[[ DATA SHOWN open ]]
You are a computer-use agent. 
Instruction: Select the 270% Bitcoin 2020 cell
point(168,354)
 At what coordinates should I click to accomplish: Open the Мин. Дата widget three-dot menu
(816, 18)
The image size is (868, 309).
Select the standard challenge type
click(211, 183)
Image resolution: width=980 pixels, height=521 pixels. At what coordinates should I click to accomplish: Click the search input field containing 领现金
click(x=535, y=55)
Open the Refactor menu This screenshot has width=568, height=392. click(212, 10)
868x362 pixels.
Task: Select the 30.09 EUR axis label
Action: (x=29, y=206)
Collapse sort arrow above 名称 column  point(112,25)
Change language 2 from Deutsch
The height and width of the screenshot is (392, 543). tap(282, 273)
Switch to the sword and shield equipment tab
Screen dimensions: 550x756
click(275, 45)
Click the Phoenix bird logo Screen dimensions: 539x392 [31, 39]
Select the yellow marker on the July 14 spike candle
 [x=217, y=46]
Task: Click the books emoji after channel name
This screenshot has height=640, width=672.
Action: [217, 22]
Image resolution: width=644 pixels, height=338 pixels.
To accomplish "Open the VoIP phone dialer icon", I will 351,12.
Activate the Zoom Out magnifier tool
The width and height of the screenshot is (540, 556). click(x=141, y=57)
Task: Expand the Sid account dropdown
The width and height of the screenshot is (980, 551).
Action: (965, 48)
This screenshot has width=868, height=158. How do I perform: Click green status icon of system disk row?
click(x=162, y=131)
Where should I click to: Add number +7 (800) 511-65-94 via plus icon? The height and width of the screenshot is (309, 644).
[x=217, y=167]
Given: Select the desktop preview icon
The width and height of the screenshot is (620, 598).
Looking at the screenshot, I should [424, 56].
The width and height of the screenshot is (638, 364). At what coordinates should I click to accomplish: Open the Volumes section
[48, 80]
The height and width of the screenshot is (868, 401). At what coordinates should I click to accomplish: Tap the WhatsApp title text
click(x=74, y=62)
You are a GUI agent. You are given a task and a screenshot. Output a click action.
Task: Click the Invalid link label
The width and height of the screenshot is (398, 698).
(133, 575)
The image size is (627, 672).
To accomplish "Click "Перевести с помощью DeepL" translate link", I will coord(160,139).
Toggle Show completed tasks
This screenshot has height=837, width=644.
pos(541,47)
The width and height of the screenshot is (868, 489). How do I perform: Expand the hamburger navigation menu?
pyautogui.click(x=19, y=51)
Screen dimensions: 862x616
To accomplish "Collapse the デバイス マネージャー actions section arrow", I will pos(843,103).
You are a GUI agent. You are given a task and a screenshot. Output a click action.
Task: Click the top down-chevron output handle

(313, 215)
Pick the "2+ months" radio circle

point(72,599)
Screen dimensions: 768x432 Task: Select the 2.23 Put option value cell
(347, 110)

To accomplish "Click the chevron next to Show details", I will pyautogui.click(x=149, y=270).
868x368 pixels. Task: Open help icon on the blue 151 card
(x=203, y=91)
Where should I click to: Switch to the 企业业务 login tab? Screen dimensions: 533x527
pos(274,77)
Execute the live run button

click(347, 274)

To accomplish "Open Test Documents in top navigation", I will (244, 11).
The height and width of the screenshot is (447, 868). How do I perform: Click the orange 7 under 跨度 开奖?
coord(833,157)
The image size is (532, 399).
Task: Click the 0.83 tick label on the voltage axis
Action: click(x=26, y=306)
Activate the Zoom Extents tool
[[ DATA SHOWN closed ]]
### TASK GOAL
Return the entries above word for word.

### EXPECTED ANSWER
You are a computer-use agent. 
Instruction: Select the 270% Bitcoin 2020 cell
point(168,354)
 At what coordinates should I click to accomplish: Open the Мин. Дата widget three-dot menu
(816, 18)
The image size is (868, 309).
Select the standard challenge type
click(211, 183)
Image resolution: width=980 pixels, height=521 pixels. At what coordinates should I click to accomplish: Click the search input field containing 领现金
click(x=535, y=55)
Open the Refactor menu This screenshot has width=568, height=392. click(212, 10)
868x362 pixels.
Task: Select the 30.09 EUR axis label
Action: (x=29, y=206)
Collapse sort arrow above 名称 column  point(112,25)
Change language 2 from Deutsch
The height and width of the screenshot is (392, 543). tap(282, 273)
Switch to the sword and shield equipment tab
Screen dimensions: 550x756
click(275, 45)
Click the Phoenix bird logo Screen dimensions: 539x392 [31, 39]
Select the yellow marker on the July 14 spike candle
 [x=217, y=46]
Task: Click the books emoji after channel name
This screenshot has height=640, width=672.
Action: [217, 22]
Image resolution: width=644 pixels, height=338 pixels.
To accomplish "Open the VoIP phone dialer icon", I will 351,12.
Activate the Zoom Out magnifier tool
The width and height of the screenshot is (540, 556). click(x=141, y=57)
Task: Expand the Sid account dropdown
The width and height of the screenshot is (980, 551).
Action: (965, 48)
This screenshot has width=868, height=158. How do I perform: Click green status icon of system disk row?
click(x=162, y=131)
Where should I click to: Add number +7 (800) 511-65-94 via plus icon? The height and width of the screenshot is (309, 644).
[x=217, y=167]
Given: Select the desktop preview icon
The width and height of the screenshot is (620, 598).
Looking at the screenshot, I should [424, 56].
The width and height of the screenshot is (638, 364). At what coordinates should I click to accomplish: Open the Volumes section
[48, 80]
The height and width of the screenshot is (868, 401). At what coordinates should I click to accomplish: Tap the WhatsApp title text
click(x=74, y=62)
You are a GUI agent. You are given a task and a screenshot. Output a click action.
Task: Click the Invalid link label
The width and height of the screenshot is (398, 698).
(133, 575)
The image size is (627, 672).
To accomplish "Click "Перевести с помощью DeepL" translate link", I will coord(160,139).
Toggle Show completed tasks
This screenshot has height=837, width=644.
pos(541,47)
The width and height of the screenshot is (868, 489). How do I perform: Expand the hamburger navigation menu?
pyautogui.click(x=19, y=51)
Screen dimensions: 862x616
To accomplish "Collapse the デバイス マネージャー actions section arrow", I will pos(843,103).
You are a GUI agent. You are given a task and a screenshot. Output a click action.
Task: Click the top down-chevron output handle

(313, 215)
Pick the "2+ months" radio circle

point(72,599)
Screen dimensions: 768x432 Task: Select the 2.23 Put option value cell
(347, 110)

To accomplish "Click the chevron next to Show details", I will pyautogui.click(x=149, y=270).
868x368 pixels. Task: Open help icon on the blue 151 card
(x=203, y=91)
Where should I click to: Switch to the 企业业务 login tab? Screen dimensions: 533x527
pos(274,77)
Execute the live run button

click(347, 274)

To accomplish "Open Test Documents in top navigation", I will (244, 11).
The height and width of the screenshot is (447, 868). How do I perform: Click the orange 7 under 跨度 开奖?
coord(833,157)
The image size is (532, 399).
Task: Click the 0.83 tick label on the voltage axis
Action: click(x=26, y=306)
Activate the Zoom Extents tool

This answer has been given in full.